Metin bloğu:
※ ※ ※
Muzaffer Şerif, Türkiye’nin yetiştirdiği en önemli beyinlerden biriydi. Küresel etkisi olan tüm bilim insanları içinde belki de alanında en derine etkide bulunmuş bir bilim insanıydı. Sosyal psikolojinin kurucu babalarından biriydi. Hasan Mert Kaya’nın ifadesiyle, “literatüre adıyla giren deneyi olan” biri!

Şerif, 1900’lerin başında dünyaya gelir. Büyük kent çocuğu değildir. Ödemiş’lidir. Ailesi varlıklıdır. İzmir Amerikan Koleji’ni bitirir, ardından İstanbul Üniversitesi’nde felsefe eğitimi alır. 1926 yılında lisans, 1928 yılında ise yüksek lisans derecelerini İstanbul Üniversitesi’nden alır. Uluslararası bir yarışmayı kazanarak ABD’deki ünlü Harvard Üniversitesi’ne okumaya gider. 1932 yılında Harvard’dan ikinci bir yüksek lisans derecesi alır. Kısa bir süre Türkiye’ye döner, sonra 1933’te yeniden Harvard’a, bu kez doktora eğitimine gider. Harvard’da başladığı doktorasını Columbia Üniversitesi’nde 1935 yılında tamamlar. Toplumsal Normlar Psikolojisi (The Psychology of Social Norms) adlı bir eser kaleme alır.

Şerif, 1936’da ülkesinde çalışmak için Türkiye’ye geri döner. Ankara Üniversitesi’nde çalışacaktır. O günlerin Türkiye’si, NAZİ rejimine göz kırpan, faşizmin etkisine girmiş, NAZİ’lerle savaş için önemli olan krom madeninin ticareti yapan bir ülkedir. Zaten ırkçı nasyonalizme ve tek parti yönetimine aşina olan Türkiye’de Alman faşizmi hayranlığı had safhadadır. Faşizme ve ırkçılığa karşı pozisyon alan ve görüşlerini çeşitli dergi yazıları aracılığıyla kamuoyuyla paylaşan Muzaffer Şerif’in devletin hedefi haline gelmesi uzun sürmez. TKP’ye üye olur. Hem komünist olması, hem de Turancılığı ve Türk-üstünlükçü ırkçılığı eleştirdiği için yoğun tepki alır ve dışlanma süreci başlar.
※ ※ ※
Görev 1: Muzaffer Şerif metninde "Şerif, 1900’lerin başında" sözleriyle başlayıp "eser kaleme alır." sözleriyle biten bölümün tamamını, "felsefe" yerine "psikoloji" koyarak yeniden yaz.
Görev 2: Muzaffer Şerif metnindeki "Uluslararası bir yarışmayı kazanarak ABD’deki ünlü Harvard Üniversitesi’ne okumaya gider." cümlesini İngilizceye çevir.

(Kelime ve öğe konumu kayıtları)
※ ※ ※
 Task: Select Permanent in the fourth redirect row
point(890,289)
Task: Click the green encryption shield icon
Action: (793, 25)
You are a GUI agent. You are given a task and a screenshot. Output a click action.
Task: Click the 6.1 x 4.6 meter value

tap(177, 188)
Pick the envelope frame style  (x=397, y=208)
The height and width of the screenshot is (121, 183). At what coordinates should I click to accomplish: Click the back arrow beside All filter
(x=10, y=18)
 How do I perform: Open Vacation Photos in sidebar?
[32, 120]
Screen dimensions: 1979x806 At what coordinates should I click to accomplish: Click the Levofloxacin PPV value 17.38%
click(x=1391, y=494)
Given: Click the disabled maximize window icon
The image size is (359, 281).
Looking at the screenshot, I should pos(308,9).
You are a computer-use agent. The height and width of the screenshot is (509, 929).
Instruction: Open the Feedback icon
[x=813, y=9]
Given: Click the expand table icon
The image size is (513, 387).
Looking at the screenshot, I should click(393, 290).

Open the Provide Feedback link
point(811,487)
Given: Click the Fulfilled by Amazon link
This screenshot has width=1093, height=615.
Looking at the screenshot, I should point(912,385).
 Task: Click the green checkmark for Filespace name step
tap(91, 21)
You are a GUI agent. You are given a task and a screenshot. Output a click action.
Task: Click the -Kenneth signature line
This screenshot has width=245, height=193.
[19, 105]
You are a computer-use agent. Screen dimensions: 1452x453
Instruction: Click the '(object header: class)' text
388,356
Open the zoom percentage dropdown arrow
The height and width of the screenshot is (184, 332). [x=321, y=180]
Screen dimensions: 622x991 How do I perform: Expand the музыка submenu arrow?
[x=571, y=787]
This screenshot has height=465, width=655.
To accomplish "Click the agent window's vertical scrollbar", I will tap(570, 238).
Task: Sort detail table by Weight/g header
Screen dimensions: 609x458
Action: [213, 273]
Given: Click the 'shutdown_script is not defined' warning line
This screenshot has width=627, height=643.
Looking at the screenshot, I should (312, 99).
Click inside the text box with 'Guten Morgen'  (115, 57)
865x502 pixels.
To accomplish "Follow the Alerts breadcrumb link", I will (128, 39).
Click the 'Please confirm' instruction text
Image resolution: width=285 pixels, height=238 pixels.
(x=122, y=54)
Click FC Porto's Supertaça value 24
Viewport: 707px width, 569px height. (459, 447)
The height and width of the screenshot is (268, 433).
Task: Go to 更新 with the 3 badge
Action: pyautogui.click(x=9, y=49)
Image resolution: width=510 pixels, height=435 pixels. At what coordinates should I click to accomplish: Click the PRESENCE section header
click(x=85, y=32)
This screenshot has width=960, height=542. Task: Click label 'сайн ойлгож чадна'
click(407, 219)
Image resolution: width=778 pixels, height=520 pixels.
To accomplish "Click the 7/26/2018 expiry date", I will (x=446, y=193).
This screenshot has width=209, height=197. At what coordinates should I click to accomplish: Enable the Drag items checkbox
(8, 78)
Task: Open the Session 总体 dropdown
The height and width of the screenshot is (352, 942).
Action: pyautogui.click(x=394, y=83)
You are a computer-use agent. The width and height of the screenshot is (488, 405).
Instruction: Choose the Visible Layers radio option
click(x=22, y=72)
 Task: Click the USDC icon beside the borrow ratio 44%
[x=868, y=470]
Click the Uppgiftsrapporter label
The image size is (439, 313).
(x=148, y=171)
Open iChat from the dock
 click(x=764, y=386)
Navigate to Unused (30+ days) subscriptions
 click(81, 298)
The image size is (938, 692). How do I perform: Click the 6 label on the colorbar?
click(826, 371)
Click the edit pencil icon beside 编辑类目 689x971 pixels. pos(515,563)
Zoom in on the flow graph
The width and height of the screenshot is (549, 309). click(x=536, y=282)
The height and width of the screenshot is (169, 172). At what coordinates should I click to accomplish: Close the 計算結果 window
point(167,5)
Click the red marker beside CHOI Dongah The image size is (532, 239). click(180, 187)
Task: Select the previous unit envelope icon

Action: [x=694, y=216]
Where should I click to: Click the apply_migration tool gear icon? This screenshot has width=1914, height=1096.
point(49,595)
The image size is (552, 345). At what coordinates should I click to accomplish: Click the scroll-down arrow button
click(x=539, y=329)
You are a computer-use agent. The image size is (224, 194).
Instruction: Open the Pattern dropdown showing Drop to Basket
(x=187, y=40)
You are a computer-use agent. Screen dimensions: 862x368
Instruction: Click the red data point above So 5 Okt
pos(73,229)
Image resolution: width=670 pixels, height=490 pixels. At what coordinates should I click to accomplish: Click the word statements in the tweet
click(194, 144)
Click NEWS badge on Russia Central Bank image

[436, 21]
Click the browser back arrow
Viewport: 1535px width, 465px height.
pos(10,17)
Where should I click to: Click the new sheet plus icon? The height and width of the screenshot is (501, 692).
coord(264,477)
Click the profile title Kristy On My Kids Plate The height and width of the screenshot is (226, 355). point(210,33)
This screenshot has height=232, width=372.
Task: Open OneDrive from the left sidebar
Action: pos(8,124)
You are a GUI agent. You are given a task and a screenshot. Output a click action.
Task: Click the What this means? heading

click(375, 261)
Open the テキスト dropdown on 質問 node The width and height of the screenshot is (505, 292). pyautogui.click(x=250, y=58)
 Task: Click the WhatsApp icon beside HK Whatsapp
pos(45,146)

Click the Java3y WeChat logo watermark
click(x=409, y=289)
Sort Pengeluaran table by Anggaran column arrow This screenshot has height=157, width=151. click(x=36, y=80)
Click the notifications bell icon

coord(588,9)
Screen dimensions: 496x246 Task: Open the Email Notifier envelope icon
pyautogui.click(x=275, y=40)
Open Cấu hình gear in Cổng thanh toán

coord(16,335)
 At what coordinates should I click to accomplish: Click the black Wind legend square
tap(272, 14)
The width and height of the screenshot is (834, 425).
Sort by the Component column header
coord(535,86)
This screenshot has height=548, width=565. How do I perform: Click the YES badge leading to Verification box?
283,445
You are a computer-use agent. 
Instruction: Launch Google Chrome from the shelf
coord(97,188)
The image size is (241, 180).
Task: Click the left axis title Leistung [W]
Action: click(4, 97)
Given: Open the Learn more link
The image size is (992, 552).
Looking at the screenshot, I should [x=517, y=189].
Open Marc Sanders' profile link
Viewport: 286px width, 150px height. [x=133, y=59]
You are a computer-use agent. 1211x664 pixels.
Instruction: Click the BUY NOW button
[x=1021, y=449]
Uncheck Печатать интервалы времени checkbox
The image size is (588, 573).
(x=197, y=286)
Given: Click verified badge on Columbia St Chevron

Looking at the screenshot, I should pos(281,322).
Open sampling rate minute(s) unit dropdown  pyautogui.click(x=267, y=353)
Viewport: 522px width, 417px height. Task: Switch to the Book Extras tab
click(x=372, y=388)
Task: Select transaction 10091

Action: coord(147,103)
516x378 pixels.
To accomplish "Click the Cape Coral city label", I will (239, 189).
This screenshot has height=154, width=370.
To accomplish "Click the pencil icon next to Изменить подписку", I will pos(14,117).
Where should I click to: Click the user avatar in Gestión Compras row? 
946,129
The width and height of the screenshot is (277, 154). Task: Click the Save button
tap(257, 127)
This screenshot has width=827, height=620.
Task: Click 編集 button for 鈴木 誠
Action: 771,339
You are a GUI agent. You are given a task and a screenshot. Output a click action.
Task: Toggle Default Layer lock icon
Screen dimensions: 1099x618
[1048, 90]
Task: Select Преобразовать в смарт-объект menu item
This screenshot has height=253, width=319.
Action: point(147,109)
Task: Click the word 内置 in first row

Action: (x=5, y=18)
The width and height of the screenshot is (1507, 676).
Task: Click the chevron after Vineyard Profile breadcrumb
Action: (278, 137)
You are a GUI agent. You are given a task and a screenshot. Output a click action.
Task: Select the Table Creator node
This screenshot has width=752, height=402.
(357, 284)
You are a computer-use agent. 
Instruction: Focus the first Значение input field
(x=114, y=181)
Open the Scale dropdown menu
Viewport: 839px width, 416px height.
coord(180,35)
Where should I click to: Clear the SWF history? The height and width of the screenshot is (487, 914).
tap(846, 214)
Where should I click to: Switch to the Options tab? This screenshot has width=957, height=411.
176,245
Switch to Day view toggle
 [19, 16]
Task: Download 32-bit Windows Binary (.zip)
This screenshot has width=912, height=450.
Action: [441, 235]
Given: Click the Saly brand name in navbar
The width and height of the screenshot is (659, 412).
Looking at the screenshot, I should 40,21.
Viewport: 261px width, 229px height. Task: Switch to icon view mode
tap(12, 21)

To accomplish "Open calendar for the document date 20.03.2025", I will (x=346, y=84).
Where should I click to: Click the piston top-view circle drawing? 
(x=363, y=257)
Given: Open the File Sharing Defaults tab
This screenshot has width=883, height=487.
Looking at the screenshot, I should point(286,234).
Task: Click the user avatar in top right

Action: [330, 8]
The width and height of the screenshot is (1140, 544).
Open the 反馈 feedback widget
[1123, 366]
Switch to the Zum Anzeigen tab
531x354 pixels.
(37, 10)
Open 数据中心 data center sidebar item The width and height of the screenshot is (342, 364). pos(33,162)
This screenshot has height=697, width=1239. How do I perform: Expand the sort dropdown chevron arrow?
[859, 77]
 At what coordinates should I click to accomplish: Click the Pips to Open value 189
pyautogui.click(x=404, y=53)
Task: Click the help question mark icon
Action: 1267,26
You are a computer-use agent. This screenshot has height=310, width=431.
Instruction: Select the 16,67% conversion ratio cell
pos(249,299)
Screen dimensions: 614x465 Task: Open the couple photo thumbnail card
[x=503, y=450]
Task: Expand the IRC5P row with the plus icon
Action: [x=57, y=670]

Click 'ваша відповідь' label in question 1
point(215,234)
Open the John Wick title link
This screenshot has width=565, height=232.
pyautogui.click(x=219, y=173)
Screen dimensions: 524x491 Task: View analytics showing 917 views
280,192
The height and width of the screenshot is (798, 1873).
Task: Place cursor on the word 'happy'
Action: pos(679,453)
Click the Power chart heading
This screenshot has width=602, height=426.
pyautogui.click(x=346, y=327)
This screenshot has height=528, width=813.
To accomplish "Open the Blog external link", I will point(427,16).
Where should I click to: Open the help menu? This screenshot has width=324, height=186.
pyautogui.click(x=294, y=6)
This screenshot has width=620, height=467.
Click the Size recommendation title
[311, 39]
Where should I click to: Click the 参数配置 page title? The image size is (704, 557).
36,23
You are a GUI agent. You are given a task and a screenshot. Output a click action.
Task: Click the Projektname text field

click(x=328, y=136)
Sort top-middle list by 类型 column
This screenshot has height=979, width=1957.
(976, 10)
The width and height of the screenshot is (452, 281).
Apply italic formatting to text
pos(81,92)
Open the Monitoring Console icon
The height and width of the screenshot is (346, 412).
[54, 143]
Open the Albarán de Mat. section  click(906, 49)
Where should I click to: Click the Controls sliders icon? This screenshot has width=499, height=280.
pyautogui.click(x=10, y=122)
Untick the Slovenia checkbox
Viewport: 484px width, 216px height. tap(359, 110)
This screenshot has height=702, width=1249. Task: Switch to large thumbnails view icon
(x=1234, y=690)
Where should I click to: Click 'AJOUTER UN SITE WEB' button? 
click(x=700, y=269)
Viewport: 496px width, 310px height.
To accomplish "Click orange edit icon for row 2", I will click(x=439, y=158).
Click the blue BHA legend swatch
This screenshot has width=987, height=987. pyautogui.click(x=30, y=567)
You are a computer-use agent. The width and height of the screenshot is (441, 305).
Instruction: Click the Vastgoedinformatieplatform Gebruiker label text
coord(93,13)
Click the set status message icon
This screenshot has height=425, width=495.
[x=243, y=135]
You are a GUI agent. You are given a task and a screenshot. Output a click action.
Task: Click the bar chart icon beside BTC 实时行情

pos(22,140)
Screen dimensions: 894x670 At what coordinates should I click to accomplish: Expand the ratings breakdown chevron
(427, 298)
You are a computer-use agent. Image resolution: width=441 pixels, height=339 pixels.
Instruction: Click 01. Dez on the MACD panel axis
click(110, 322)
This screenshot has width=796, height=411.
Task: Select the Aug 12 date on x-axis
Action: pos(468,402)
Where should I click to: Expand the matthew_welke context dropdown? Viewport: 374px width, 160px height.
※ ※ ※
Tam yanıt 1:
Şerif, 1900’lerin başında dünyaya gelir. Büyük kent çocuğu değildir. Ödemiş’lidir. Ailesi varlıklıdır. İzmir Amerikan Koleji’ni bitirir, ardından İstanbul Üniversitesi’nde psikoloji eğitimi alır. 1926 yılında lisans, 1928 yılında ise yüksek lisans derecelerini İstanbul Üniversitesi’nden alır. Uluslararası bir yarışmayı kazanarak ABD’deki ünlü Harvard Üniversitesi’ne okumaya gider. 1932 yılında Harvard’dan ikinci bir yüksek lisans derecesi alır. Kısa bir süre Türkiye’ye döner, sonra 1933’te yeniden Harvard’a, bu kez doktora eğitimine gider. Harvard’da başladığı doktorasını Columbia Üniversitesi’nde 1935 yılında tamamlar. Toplumsal Normlar Psikolojisi (The Psychology of Social Norms) adlı bir eser kaleme alır.

Tam yanıt 2: By winning an international competition, he goes to study at the famous Harvard University in the USA.